The FSC and SSC output light was collected using multimode (MM) fibers with a core diameter of 400 µm and an NA of 0.39. After the fibers, the light was collimated (FC230SMA) and sent to photomultiplier tubes (PMT, Hamamatsu H10723-01) through optical bandpass filters (BP filters Thorlabs FLH640/10). The BP filters were used to filter out ambient light. Fluorescence was collected from above the chip using a MM fiber (400 µm diameter and an NA of 0.39), tilted 40° with respect to the chip normal to avoid direct excitation light in the collection path. The collected light was further filtered by two optical bandpass filters (Semrock FF01-670/30-25). The PMTs were connected to an acquisition card (National Instruments, USB NI-7855R) measuring the voltage at a sampling rate of 1 MS/s and with a bit depth of 16 bits per channel. Three PMTs were installed for the simultaneous detection of FSC, SSC, and fluorescence signals. The PMTs were calibrated in-house to correlate the incident power to the counts generated by the acquisition card.

To measure the polarization of light coming out of the FSC/SSC channels, a projection system with a polarizing beam splitter (see inset in Fig. 8) was used. The light from the waveguide facets was collected using an objective lens with NA 0.5 and then projected onto a slit with a tube lens so that the light that did not originate from the edge couplers was blocked and the light coming from the waveguides was projected onto the detectors by another lens pair after going through a polarizing beam splitter (PBS).

The volumetric intensity distributions in Fig. 2a were constructed from an image stack measured using a microscope equipped with a motorized stage, a water-immersion objective with a magnification of 60×, and a CMOS camera.

Calibration particles

The FSC and SSC detection capabilities of the interrogation points on-chip were characterized using a micron bead calibration kit containing 3 µm, and 6 µm diameter polystyrene beads (Bangs Laboratories, Inc. Fishers US) in combination with 10 µm diameter Envy-green fluorescent beads (Bangs laboratories). The capability of detecting fluorescence with on-chip illumination was studied using a Quantum™ MESF APC calibration kit (Bangs Laboratories). All the samples were diluted to a concentration of 106 particles/ml, resulting in detection rates of 150 events per second.

Cell preparation

The white blood cells are obtained from the Red Cross biobank and further processed in the lab to procure a library of peripheral-blood-mononuclear-cell (PBMC) aliquots from one donor. The protocols for cell isolation and fluorescence staining can be found in the SI.

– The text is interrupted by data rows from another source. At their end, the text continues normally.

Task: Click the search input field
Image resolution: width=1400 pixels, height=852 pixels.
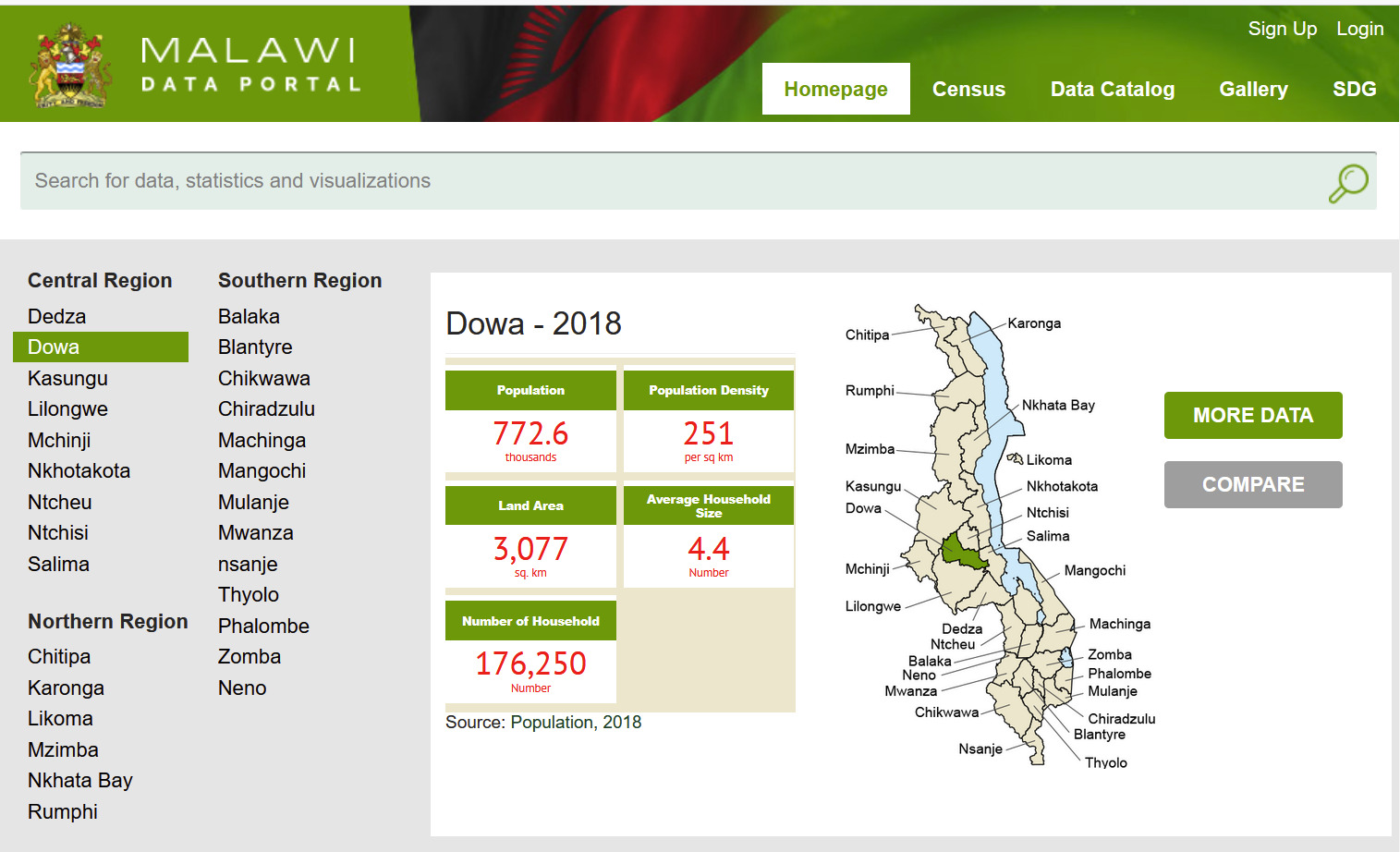Action: (462, 181)
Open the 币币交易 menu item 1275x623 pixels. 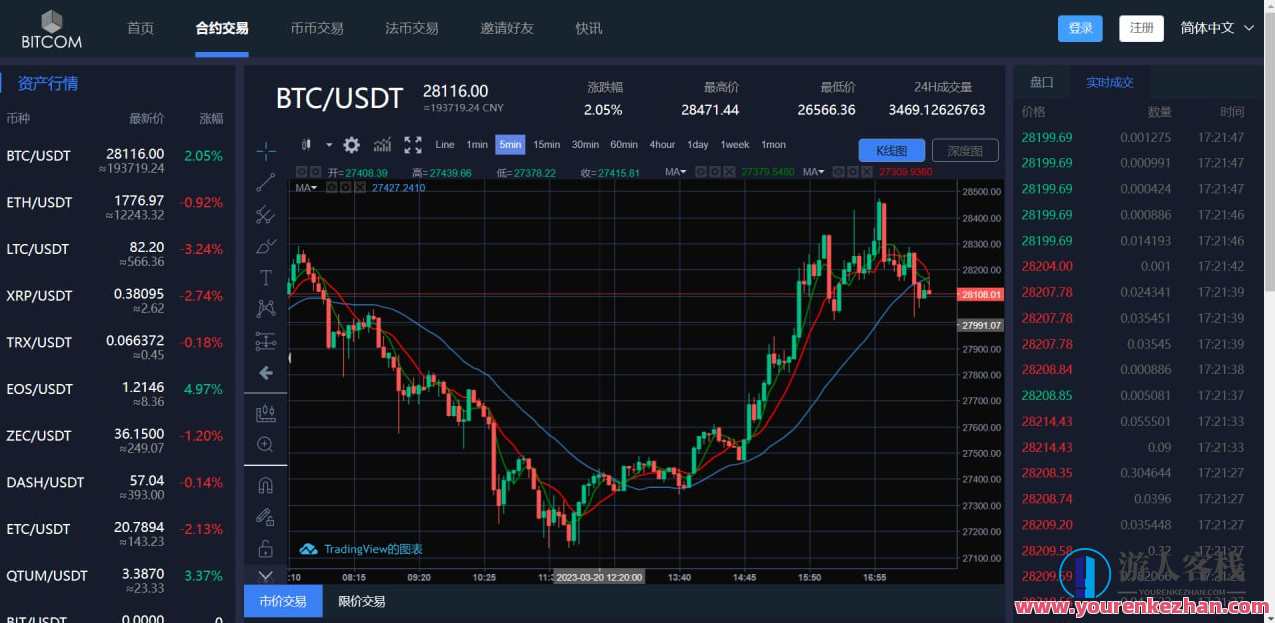[317, 28]
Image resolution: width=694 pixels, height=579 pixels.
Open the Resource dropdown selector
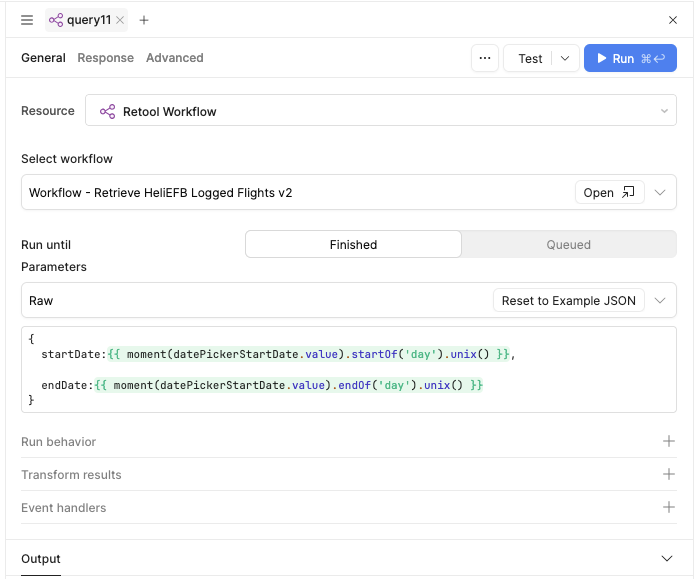point(380,112)
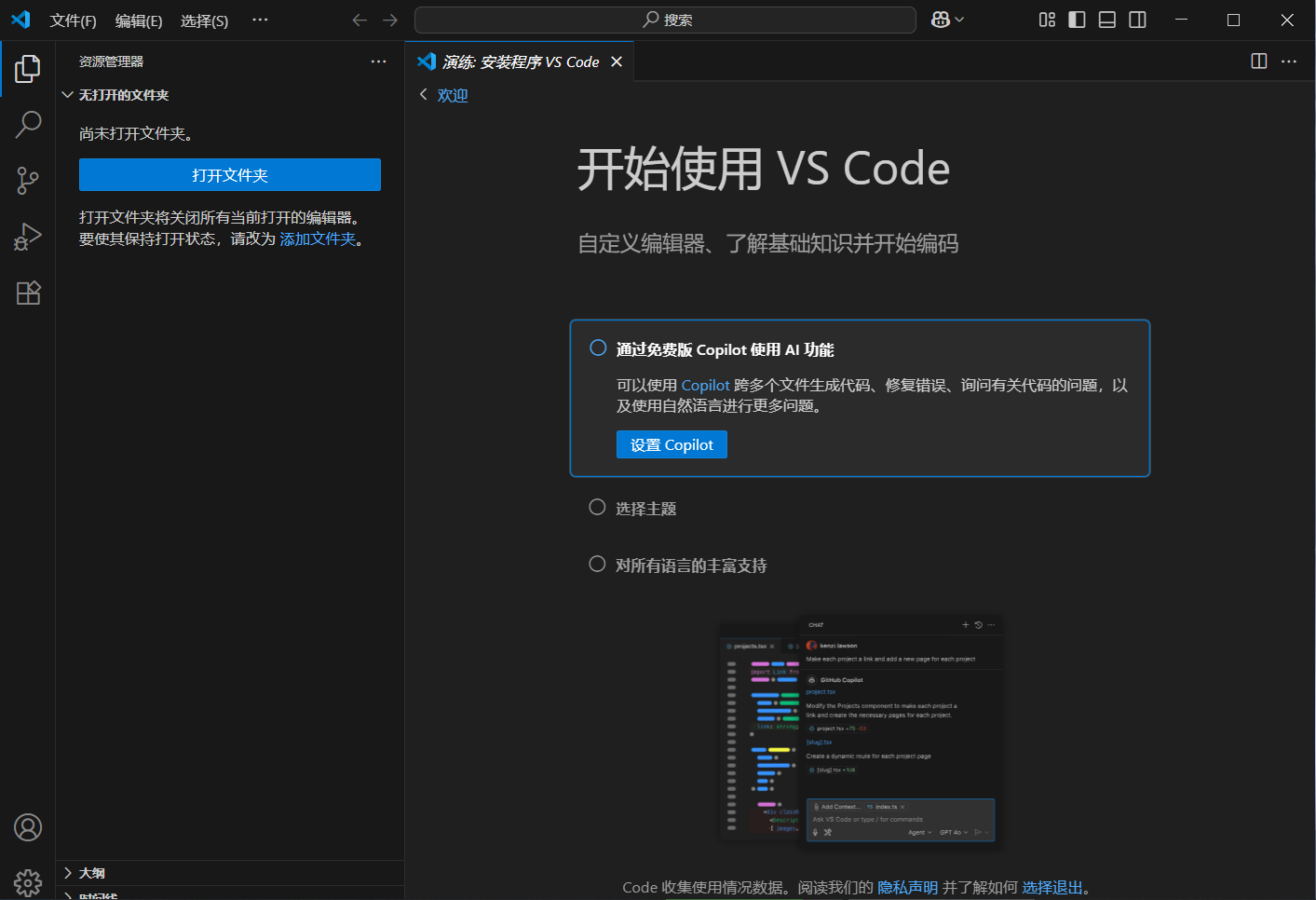The height and width of the screenshot is (900, 1316).
Task: Expand the 大纲 section
Action: (x=91, y=873)
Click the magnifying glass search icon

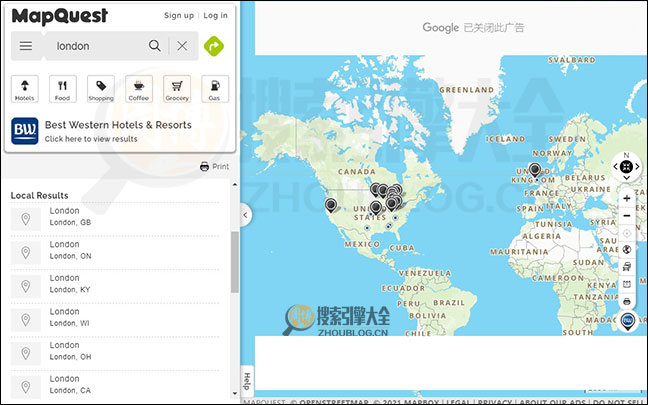coord(155,46)
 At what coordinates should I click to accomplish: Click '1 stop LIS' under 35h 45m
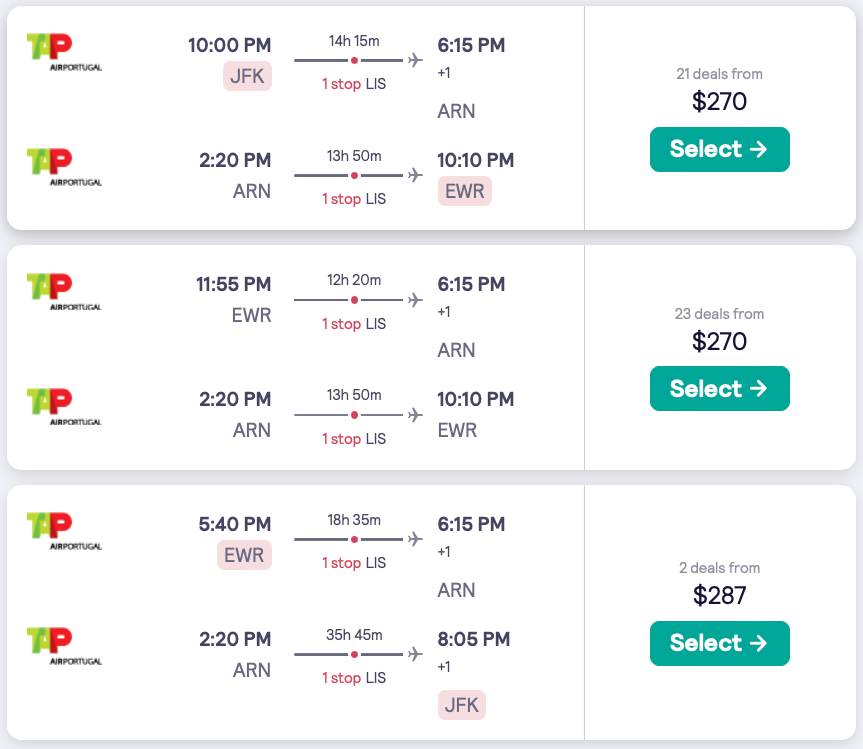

Benchmark cytometry measurements

Every sample was measured in parallel on the CytoFLEX S as a benchmark. The detector configuration was set as follows: FSC was collected per default on the 488 nm laser, but an extra 638/8 nm filter was introduced in the 638 nm laser emission path to collect SSC from the 638 nm laser. For fluorescence collection of APC, a 660/10 bandpass filter was used.

Data processing

Raw data was processed using Anaconda for Python 3.8. A complete description of the processing algorithm can be found in the SI. Data visualization was performed using Python and FlowJo™ (BD Sciences), a commercial flow cytometry software package.

Analysis of the cell populations was performed in Flowjo. First, the cells were gated based on the forward- and side-scattering to remove cell debris and events that could represent more than one cell. Next, the lymphocyte and monocyte subsets were gated from the resulting cell population using the SSC area versus FSC area or SSC P2P versus FSC P2P scatter plots. In the figures, both the cell gate and the lymphocyte/monocyte subgates are overlayed on the scatter plot of the original ungated measurement. Only in Fig. 7b, the fluorescence is shown for the gated cell population and the CD3-positive fraction therein is backgated onto the original scatter plot in panel c of the same figure.

Modeling

The commercial FDTD tool Lumerical was used for simulating the scattering profile of a 6 µm bead in Fig. 2b.